L’alyte ou crapaud accoucheur

Fraiture a la chance d’abriter une belle population du petit crapaud accoucheur ou alyte (Alytes obstetricans). Ici, on les appelle les « clouk’três » en wallon!

Couple en amplexus

Lorsque les partenaires se rencontrent, le mâle étreint la femelle avec ses membres antérieurs ou bien celle-ci l’excite en lui donnant de légers coups de museau.

  1. dans un premier temps, le mâle étreint la région lombaire de sa partenaire (on parle d’amplexus lombaire), puis il lui frictionne les parois de l’orifice cloacal par des mouvements alternatifs de ses pattes postérieures. Il y introduit ses orteils et en sort un double chapelet d’ovocytes qu’il dépose dans le réceptacle en losange formé par ses pattes postérieures et celles de sa partenaire.
  2. dans un deuxième temps, le mâle change de position. Il agrippe la femelle par le cou et arrose les ovocytes d’un mélange de sperme et d’urine. Le premier pour féconder les œufs, le second pour les humidifier afin de permettre aux spermatozoïdes de se déplacer.
  3. dans une troisième phase, après une pause, le mâle fixe les œufs sur ses pattes postérieures en enfonçant alternativement ses tarses dans la masse des œufs. Les cordons ovulaires remontent alors le long de ses jambes.

Les œufs enflent pour atteindre la taille de 5 mm de diamètre puis durcissent. Ils sont alors entourés d’une gangue externe épaissie, de couleur jaunâtre à marron, assurant leur protection.

Le crapaud accoucheur mâle peut courtiser plusieurs femelles et porter simultanément les pontes de 2 femelles, voire de 3 ou 4. La femelle, quant à elle, peut pondre 2 à 4 fois par an. Chaque année, le mâle peut porter successivement plusieurs masse d’œufs, jusqu’à 3 en plaine. Par contre, en altitude, l’un comme l’autre ne s’accouplent qu’une seule fois.

Le mâle se réfugie souvent dans un terrier humide où les œufs ne sèchent pas. Dans des conditions sèches, il se rend tous les soirs, au point d’eau pour les faire tremper.

* * * * *

EXERCICE A
D'après le texte sur le crapaud accoucheur, quel diamètre les œufs atteignent-ils avant de durcir ?
EXERCICE B
Reprenez le texte sur le crapaud accoucheur après sa dernière phrase et poursuivez-le.

JEU DE DONNÉES
* * * * *

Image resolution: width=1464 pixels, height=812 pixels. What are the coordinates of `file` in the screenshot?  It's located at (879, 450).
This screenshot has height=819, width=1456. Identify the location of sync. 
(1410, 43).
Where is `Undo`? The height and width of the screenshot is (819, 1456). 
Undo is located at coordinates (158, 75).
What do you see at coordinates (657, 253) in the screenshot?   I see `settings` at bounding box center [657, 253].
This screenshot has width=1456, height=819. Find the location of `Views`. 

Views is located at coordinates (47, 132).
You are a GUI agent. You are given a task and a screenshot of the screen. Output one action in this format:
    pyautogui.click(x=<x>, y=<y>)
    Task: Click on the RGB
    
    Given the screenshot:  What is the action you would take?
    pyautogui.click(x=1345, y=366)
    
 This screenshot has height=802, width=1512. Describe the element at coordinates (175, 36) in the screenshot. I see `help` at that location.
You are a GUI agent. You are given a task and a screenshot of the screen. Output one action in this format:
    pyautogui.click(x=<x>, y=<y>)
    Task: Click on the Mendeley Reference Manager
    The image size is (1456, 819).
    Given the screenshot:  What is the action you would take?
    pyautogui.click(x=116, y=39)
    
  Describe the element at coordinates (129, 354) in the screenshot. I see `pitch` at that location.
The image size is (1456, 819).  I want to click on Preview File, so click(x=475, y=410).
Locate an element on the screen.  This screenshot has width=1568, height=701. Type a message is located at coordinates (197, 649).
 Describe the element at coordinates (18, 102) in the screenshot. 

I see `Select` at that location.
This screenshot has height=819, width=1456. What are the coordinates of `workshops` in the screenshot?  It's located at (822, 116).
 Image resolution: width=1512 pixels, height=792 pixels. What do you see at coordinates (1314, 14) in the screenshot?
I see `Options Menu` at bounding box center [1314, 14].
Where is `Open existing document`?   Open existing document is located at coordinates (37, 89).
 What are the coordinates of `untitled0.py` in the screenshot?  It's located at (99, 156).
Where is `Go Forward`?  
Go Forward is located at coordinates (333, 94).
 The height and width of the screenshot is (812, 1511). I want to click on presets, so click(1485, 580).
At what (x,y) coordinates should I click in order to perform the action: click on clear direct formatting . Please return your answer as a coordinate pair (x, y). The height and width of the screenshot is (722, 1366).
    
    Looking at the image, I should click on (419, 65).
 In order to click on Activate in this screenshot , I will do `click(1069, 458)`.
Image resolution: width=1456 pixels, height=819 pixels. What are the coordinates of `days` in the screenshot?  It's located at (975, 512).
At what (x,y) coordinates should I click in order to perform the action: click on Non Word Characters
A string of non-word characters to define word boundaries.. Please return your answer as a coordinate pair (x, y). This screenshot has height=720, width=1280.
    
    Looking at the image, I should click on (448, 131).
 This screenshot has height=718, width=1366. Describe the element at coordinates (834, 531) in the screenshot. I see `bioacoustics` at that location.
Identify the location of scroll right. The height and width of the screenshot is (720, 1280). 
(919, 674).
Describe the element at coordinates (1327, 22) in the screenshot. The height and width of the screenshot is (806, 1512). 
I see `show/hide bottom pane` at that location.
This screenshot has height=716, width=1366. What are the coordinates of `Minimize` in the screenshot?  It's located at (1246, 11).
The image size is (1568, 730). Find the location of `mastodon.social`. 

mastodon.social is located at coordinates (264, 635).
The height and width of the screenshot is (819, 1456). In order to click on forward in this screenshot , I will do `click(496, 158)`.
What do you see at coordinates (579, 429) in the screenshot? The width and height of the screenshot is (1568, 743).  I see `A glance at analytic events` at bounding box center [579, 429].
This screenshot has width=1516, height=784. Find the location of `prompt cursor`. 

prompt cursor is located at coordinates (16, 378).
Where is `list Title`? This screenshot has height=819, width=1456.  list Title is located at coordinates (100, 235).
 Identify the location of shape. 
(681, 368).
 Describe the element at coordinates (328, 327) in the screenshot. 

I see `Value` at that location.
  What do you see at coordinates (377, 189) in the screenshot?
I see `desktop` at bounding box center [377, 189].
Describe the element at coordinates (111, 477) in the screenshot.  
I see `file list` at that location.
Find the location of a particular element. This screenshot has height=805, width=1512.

* * * * *

CORRIGÉ A
Ils atteignent 5 mm de diamètre.

CORRIGÉ B
Les œufs se développent sur le dos du mâle pendant 3 à 8 semaines avant qu’il ne les dépose dans l’eau juste avant leur éclosion. Les jeunes têtards sortent peu à peu de leur coquille et restent dans l’eau. Plus vigoureux que les têtards des autres amphibiens, ils ont un meilleur taux de survie, supérieur à 40 %. La métamorphose des têtards peut intervenir avant l’hiver (2 à 5 mois après l’éclosion) ou après l’hivernage (9 à 15 mois plus tard).

En plaine, le mâle peut se reproduire à 1 an, la femelle à 2 ans. Sa durée de vie peut atteindre 5 ans.

Mâles portant les pontes

Têtards pouvant mesurer 8 cm de longueur!

Alors que le crapaud adulte n’est pas bien grand (max 5cm)

Dès les premiers beaux jours et jusque fin juillet, leurs chants flûtés égaillent douces soirées. C’est souvent signe de beau temps! 😉

Ce petit crapaud est une espèce protégée qui subit les dégradations de son environnement (comblement des zones humides) et souffre localement du rejointoiement des vieux murs qu’il habite.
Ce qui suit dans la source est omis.